Every time, there is talk of bilateral, trilateral, quadrilateral, regional, continental and international talks on the Afghan issue, one’s mind inexorably turns to the cat belling fable of the Greek sage, Aesop.

One is not sure if something of value would ever come out of such closed door meetings, summits, conferences and table talks. Talking with the Taliban is like talking with the ghosts. You do not see the actual figures, but only the shadows. Add to that the lamentable fact that such talks take place not in Kabul itself, but in Doha, Bonn, Washington, Tehran or Islamabad and the prospects of peace and security seem more dim and bleak. Imagine a puppet leader talking with a ghost-like outfit in some faraway land with the blessings of invisible masters and there you get a perfect picture of a Hollywood horror.

Besides, is it possible for a man in death throes to extend a helping hand to other fellow humans? One guesses not! Afghanistan has a dysfunctional government and its writ is confined to Kabul and a handful of other small provinces. Pakistan is also having its plate full of problems. As for Iran, although, it is more stable and prosperous, still it is threatened with global isolation and UN sanctions, due to its recent progress in nuclear programme.

Perhaps, no other country has ever puzzled strategists and analysts in the last 200 years more than Afghanistan has done. It is the strangest of lands. Its people are stranger still. They were a constant source of worry to the great Mughals. Russian tsars tried to control them, but failed. The Great Britain wanted to tame them, but failed. Uncle Sam now wants to rein them. And obviously, he is failing. Such a mischievous and headstrong nephew Afghanistan proves to be.

Just what the heck is wrong with the collective psyche of the Afghan nation, some anthropologist might burst out in utmost anger and frustration. Is it the climate? Is it the terrain? Is it the culture? Or is it simply the people?

This last possibility seems to be the subject of many legends and remarks. One can find numerous Indian, Russian and British stories in which the proverbial khan sahib is depicted as a fierce and fiery man; conservative in outlook, warrior in nature and unforgiving in vengeance. He has also been called as a man of unrivalled hospitality, self-sacrifice and commitment. While his simple-mindedness continuous to be the butt of many jokes till this day.

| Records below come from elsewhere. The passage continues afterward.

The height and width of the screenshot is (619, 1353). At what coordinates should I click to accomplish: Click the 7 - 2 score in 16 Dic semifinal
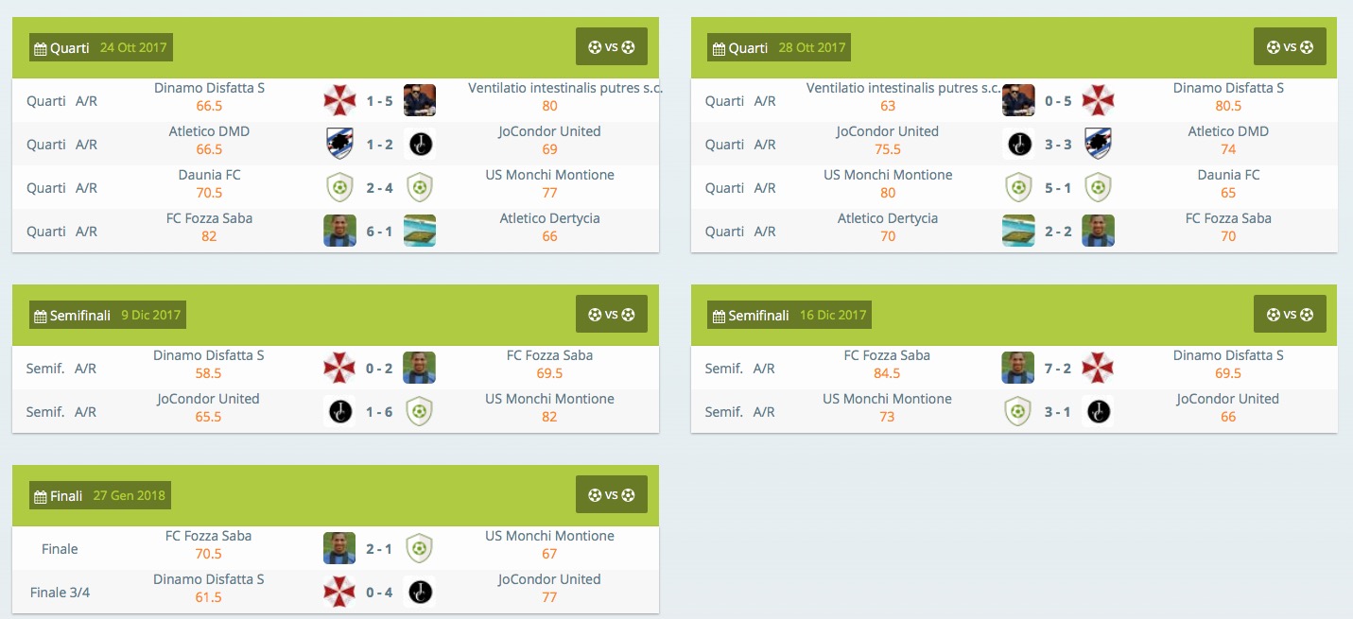(x=1058, y=368)
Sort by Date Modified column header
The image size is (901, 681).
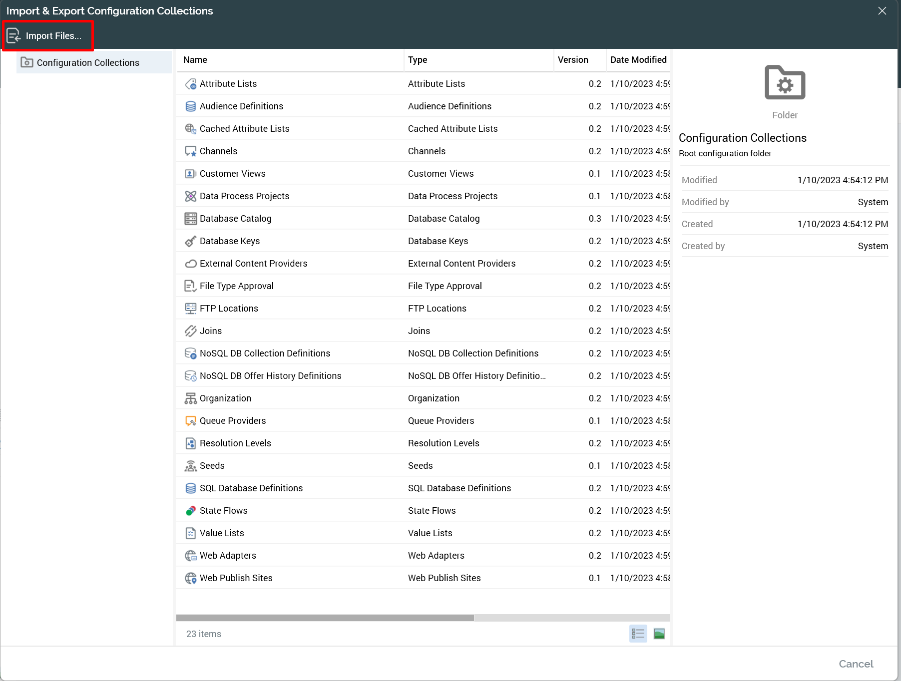click(x=638, y=60)
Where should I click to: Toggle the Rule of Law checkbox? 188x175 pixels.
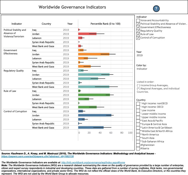pyautogui.click(x=138, y=34)
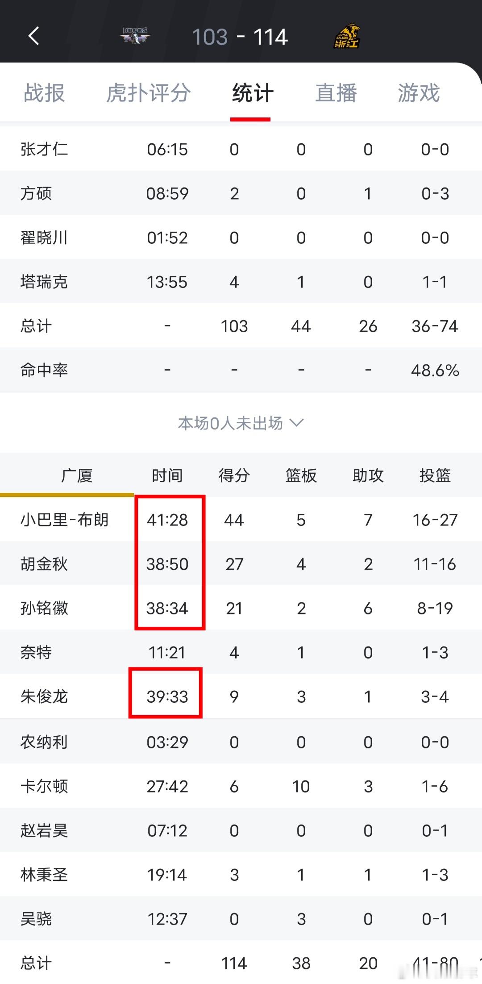Open player 胡金秋 row
The image size is (482, 984).
241,563
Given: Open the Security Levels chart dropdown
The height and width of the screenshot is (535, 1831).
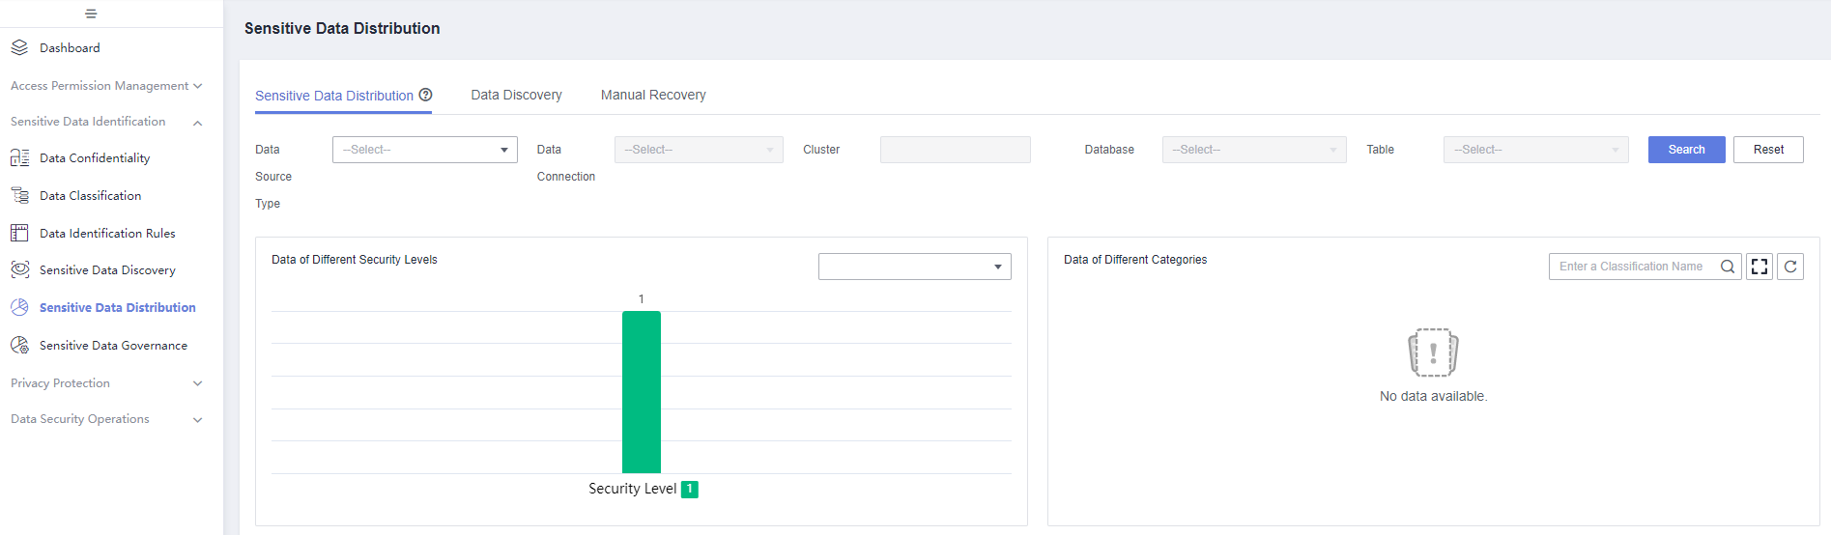Looking at the screenshot, I should click(915, 267).
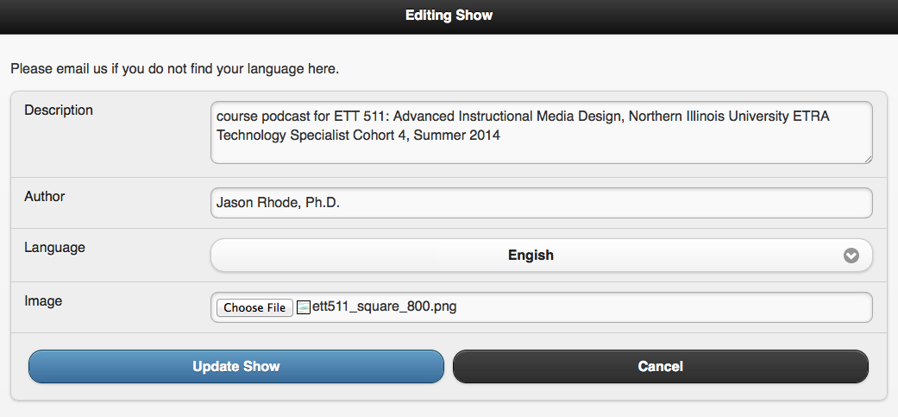Click the Author field label
898x417 pixels.
coord(45,197)
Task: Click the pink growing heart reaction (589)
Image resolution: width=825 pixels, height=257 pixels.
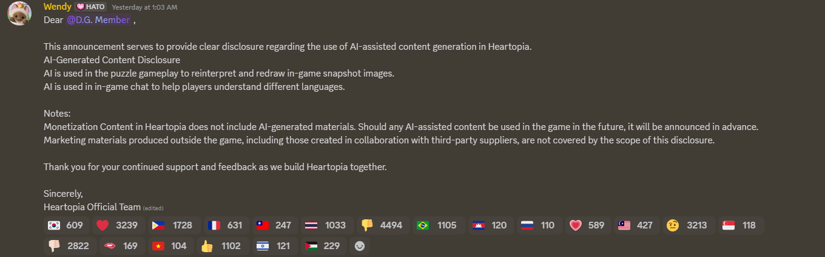Action: [x=587, y=225]
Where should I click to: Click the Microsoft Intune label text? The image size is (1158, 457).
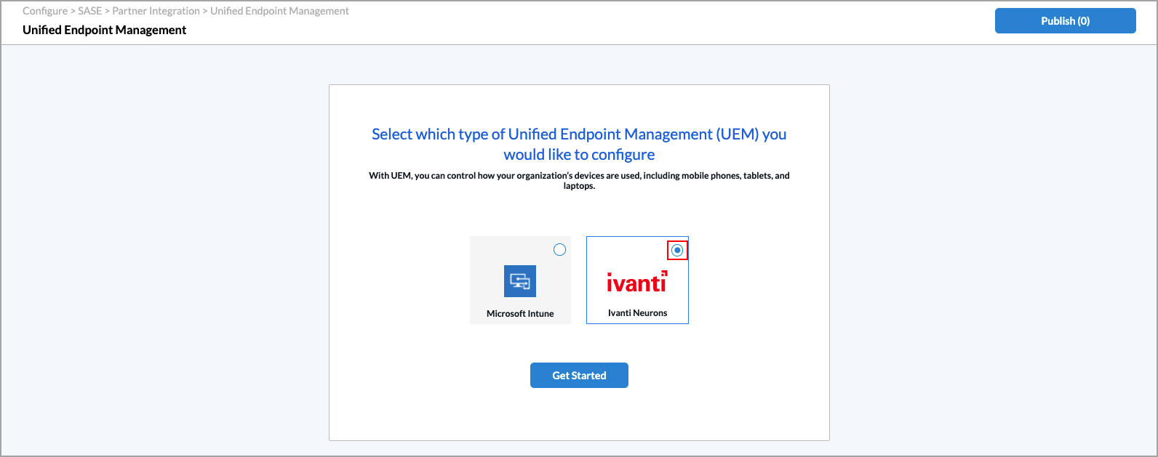tap(519, 313)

I remember the Carnegie Endowment scholar, Anatol Lieven, making a witty remark in one of his pieces soon after the 9/11: “You cannot buy an Afghan; you can only hire him.” But that is only an old adage, contrived for fun purposes. A more precise description of the Afghan spirit has been painted by the famous warrior-poet, Khush’hal Khan Khattak:

“Za Khoshal toora pa las kafan pa ghara ba rapasam,

 Ke khabar shwam che Pakhtun da cha ghulam sho.

(I, Khush’hal, will rise with a sword in my hand and a shroud on my shoulder/if I ever heard of a Pakhtun becoming someone’s slave).

The Afghan nation is strange in that it is the only people on the face of the earth, who wear arms and weaponry as a man’s ornament. In comparison, professional armies of foreign nations look more like mercenaries than actual fighters. No wonder then. They have been invincible throughout their history. ANP’s Asfandyar Wali seems to be cognisant of the fact and hence his recent policy summersaults: “It is an abuse for a Pakhtun to surrender his weapon; we don’t want him to; we only want him to stop violence.”

Speaking of the ANP, one cannot help recalling its all-time favourite slogan “lar au bar, yav Afghan.” That is to say, one Afghan nation across the plains and mountains. For those unfamiliar with ANP, it was the stated policy of party to see Pakhtuns on either side of the border as one nation. This, however, served as an anathema for our political establishment for so many decades. And for obvious reasons. Even during the Karzai rule, the issue has been raised more than once to counterbalance Pakistan’s alleged desire for strategic depth.

Furthermore, it will always remain as an unsolved mystery whether it is Afghanistan responsible for most of Pakistan’s malaises or it is the other way around. Whatever might be the case, the fact remains both countries are locked in unbreakable bonds of geography, culture and religion, and as the saying goes their fates are intertwined with each other. And it is not only Pakistan, whose fate is tied with Afghanistan, but of the world at large - as the events of 9/11 amply prove. Dr Muhammad Iqbal was, then, not so wrong when he regarded Afghanistan as the heart of Asia: “If the heart is corrupt, the whole Asia is corrupt/its decline is the decline of Asia, its rise is the rise of Asia.”

Lastly, Afghanistan is a rare example of those very few countries, whose volatility and unpredictability render it impossible for political scientists, strategists and analysts to foresee its future course. Not even Dr Zbigniew Brzezinski, Dr Henry Kissinger or our own Dr Muhammad Iqbal could do that. “The verdict of history is that buffer states have never been able to form themselves into great political units. So was the case with Syria - a buffer state between the Empire of Rome and that of the Persians. It seems difficult to forecast the future of Afghanistan,” says the poet-philosopher, Iqbal.

The writer is a freelance journalist.